[Materials provided]
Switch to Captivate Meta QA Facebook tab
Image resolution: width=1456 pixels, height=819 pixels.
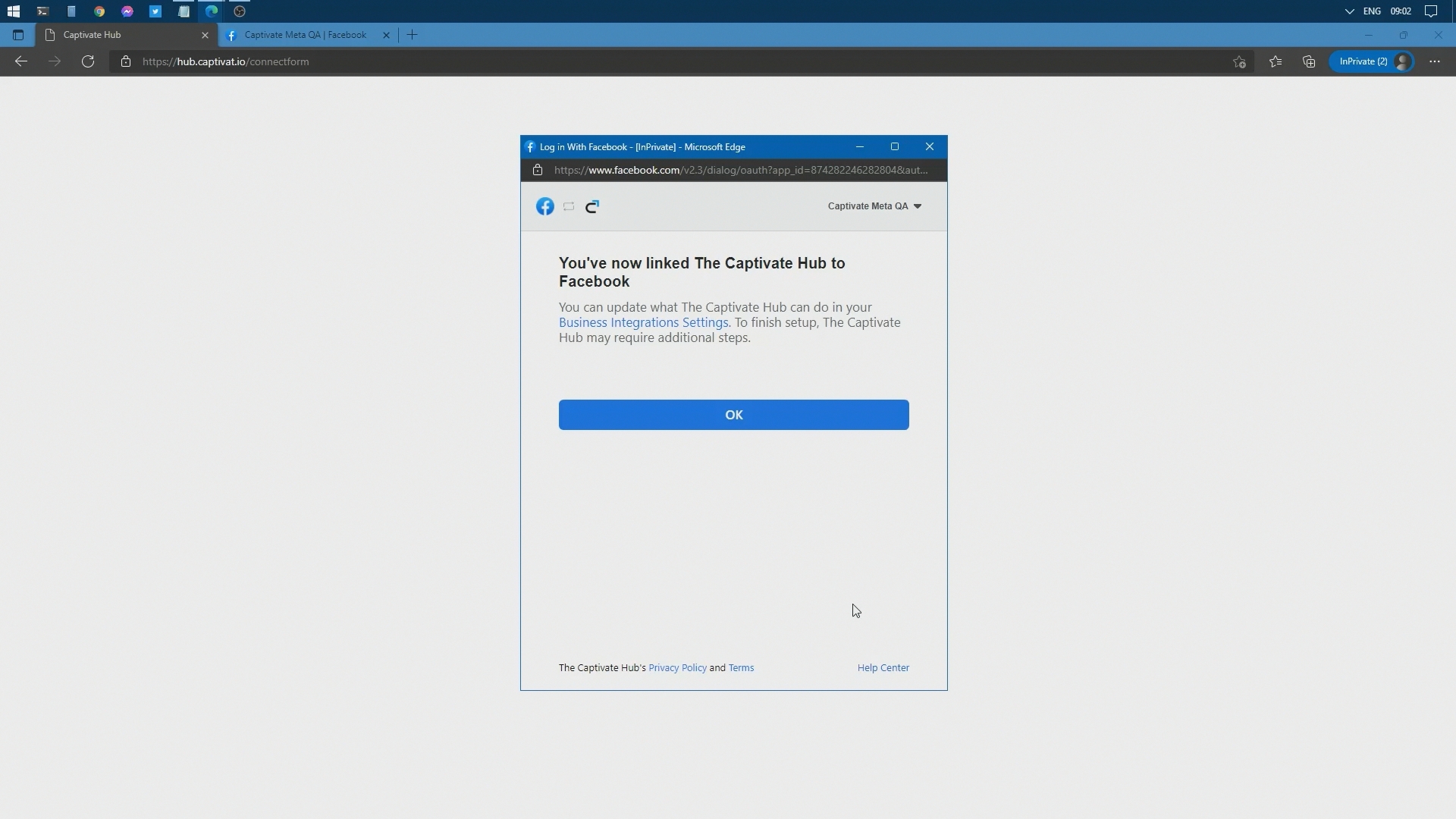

--

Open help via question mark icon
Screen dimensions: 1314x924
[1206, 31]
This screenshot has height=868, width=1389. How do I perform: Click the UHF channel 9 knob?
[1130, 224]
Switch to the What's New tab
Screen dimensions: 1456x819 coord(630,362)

[Task to carry out] Output should match, line for line, the stretch of the material above from the line holding "Switch to Captivate Meta QA Facebook tab" through the line holding "Image resolution: width=1456".

[Task solution]
Switch to Captivate Meta QA Facebook tab
Image resolution: width=1456 pixels, height=819 pixels.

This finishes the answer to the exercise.